PROJECT STEAKSAUCE: SCREWING WITH OBJECT RECOGNITION
[This is not a Briefcase; this is Christmas (0.92), Cube (0.91), Box (0.97), Birthday (0.88), or Gift (0.83)]
This is not a white paper released by engineers working with ground-breaking technologies. This is a research project undertaken from another direction: graphic art. The San Perdido Trading Co. (namely, the ridiculous art projects I do with friends insane enough to go along with them), in conjunction with the Timbostan Heavy Industries "Strange Technologies Division" (the workspace in my diningroom) have produced the first results of "Project Steaksauce": endeavors to understand how to combat "object recognition" being developed via Machine Learning and A.I. ("Steaksauce" was a codename suggested by a friend; it sounded good, so we're going with it*). This is a project to explore what has come to be termed as "Adversarial Technologies" - how to screw with Object Recognition.

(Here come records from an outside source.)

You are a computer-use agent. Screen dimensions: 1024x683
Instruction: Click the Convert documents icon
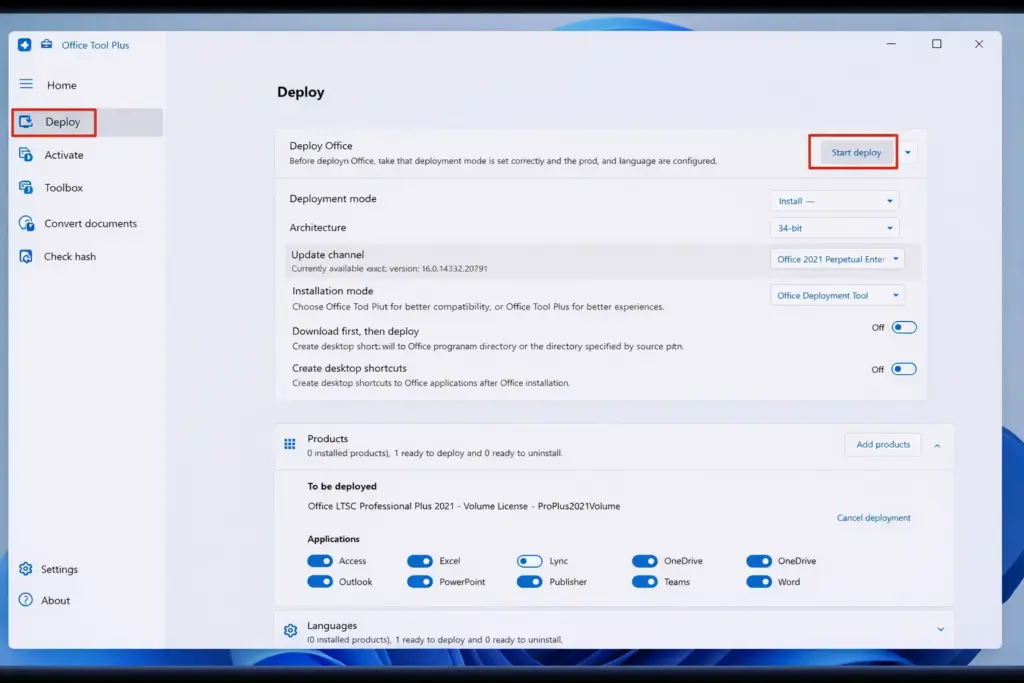click(x=26, y=223)
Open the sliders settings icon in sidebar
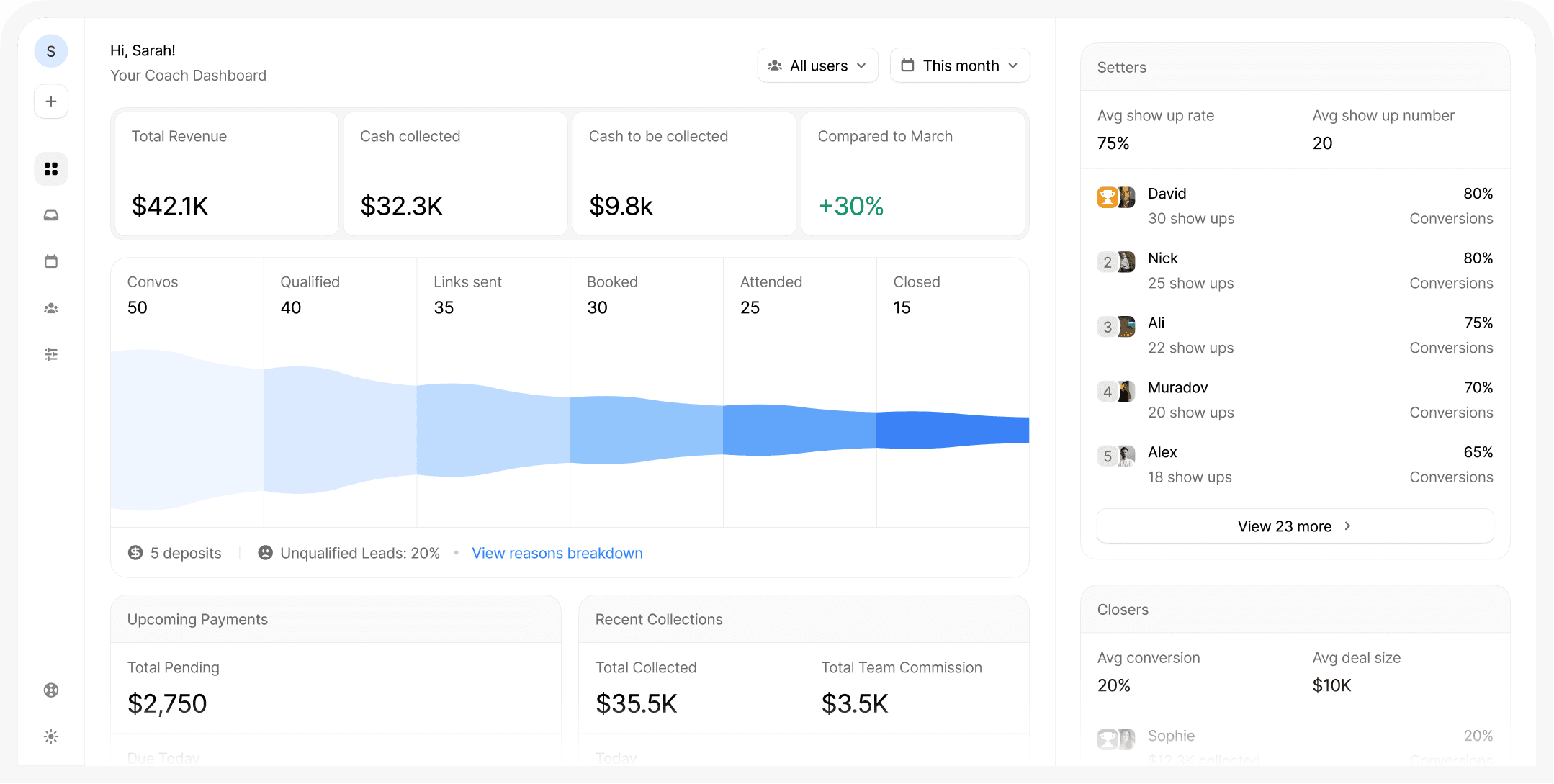 (51, 354)
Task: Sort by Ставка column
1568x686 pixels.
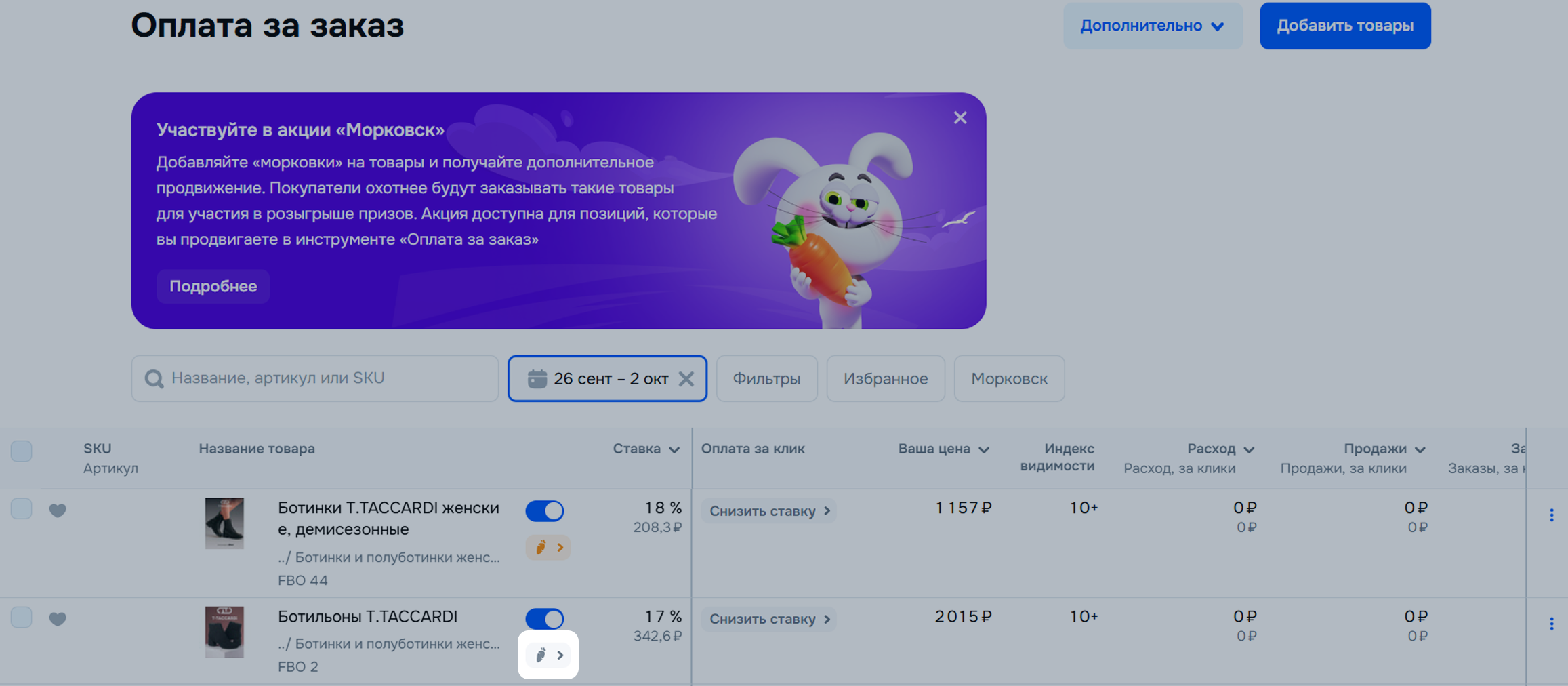Action: click(x=646, y=449)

Last week, Chinese Police in Zhengzhou proudly announced that they are using facial recognition glasses to catch criminals and monitor travelers (combined with their new "Minority Report" level Precrime endeavors, this will generate a zero-privacy/population control nightmare worthy of George Orwell). The intent of Project Steaksauce is to foster the coevolution of Adversarial Technologies alongside that of Object Recognition. These technologies need to be developed now, rather than farther down the road, when someday a Skynet or Big Brother already has the rest of us at a huge disadvantage.
Last December, a team of engineers at Google published their results of the development of an "Adversarial Patch" - an image that looks like a toaster (if a toaster were painted by Salvador Dali) which, when placed next to other objects, camouflages the second object from Object Recognition: the Object Recognition sees nothing but "Toaster." This might be because when "training" Machine Learning (showing it thousands of images of shiny metal toasters), other objects appear as reflections on the toaster surface and the Machine Learning has taught itself that "other objects" are still actually "Toaster." And simultaneously, MIT's "LabSix" (a student-run A.I. research group) published their results from 3D printing experiments designed to defeat Object Recognition. And their results were equally spectacular: they printed a 3D "Sea Turtle" that is recognized as "Rifle" by Object Recognition, got an image of a cat to register as "Guacamole," and a 3D printed "Baseball" that reads as "Espresso."
The starting point for method and design for this first "Project Steaksauce" endeavor begins with a dilemma from World War I: the ocean is flat, ships are not. Watercraft cannot hide floating on the surface of the ocean, thus the camouflage strategy had to take an uncomfortable turn: "You're going to be seen, so confuse the hell out of those seeing you." Maritime artist Norman Wilkinson found a good solution and developed "Dazzle Camouflage" - creating patterns which disrupt the viewer's ability to recognize what they are seeing (and in the case of ships, even which direction they are moving).
With regard to Object Recognition, the strategy should be the same: "It is going to be seen, so make it confusing as hell." For Steaksauce Project 1, we went with the idea that both color and shape are being used by Machine Learning to develop an idea about an object. Thus, for good Adversarial Camouflage: 1).Include a large and varied number of colors, 2).provide a pattern not common to the object concealed, 3).use a pattern which will disrupt the ability to define the profile/outline of the object against varied backgrounds, 4).provide a "false topography" - use fake highlights, shading, and line to create the appearance of a shape different than the object concealed. For Steaksauce Project 1, we went with a colorful "noise" pattern, directed into the shape of 3 surfaces of a cube. And added an image of a bottle of steaksauce* for both awesomeness and the hopes that Object Recognition might pick up on it as a stronger/clearer signal than "Briefcase" (but it didn't).
The uncamouflaged back had to, of course, contain the warning "WARNING: thIs side iS NoT ProTEcTed fRom ObJect recognition." Initial testing: online Object Recognition sites which tout immense libraries of object categories with free demos were enlisted, unknowingly. And the results were fun: none read it as a "Briefcase." And interpretations like "Cube"(0.91) and "Block/Square"(0.92) were at the top. And by color pattern, "Christmas"(0.92) and "Birthday" (0.88) were also in the top results.
(Not a real Object Recognition image, for illustrative purposes only)
Object Recognition technology can someday be used to identify tumors in X-rays, find lost cities in satellite photos, and authenticate long-lost artworks. But they will also be used to violate the privacy of individuals. And not merely for the sake of "fighting crime," but for product marketing, gossip and blackmail, and population monitoring. And we must assume (and prepare for) that this new technology may not always be in the hands of people who intend to do good things.
*The name for these projects, "Steaksauce," is effectively random and does not convey, in any way, an association between our screwing around with Object Recognition and any brand of delicious steak sauce, and does not convey that any brand of delicious steak sauce has any association, knowledge, or support of these art projects.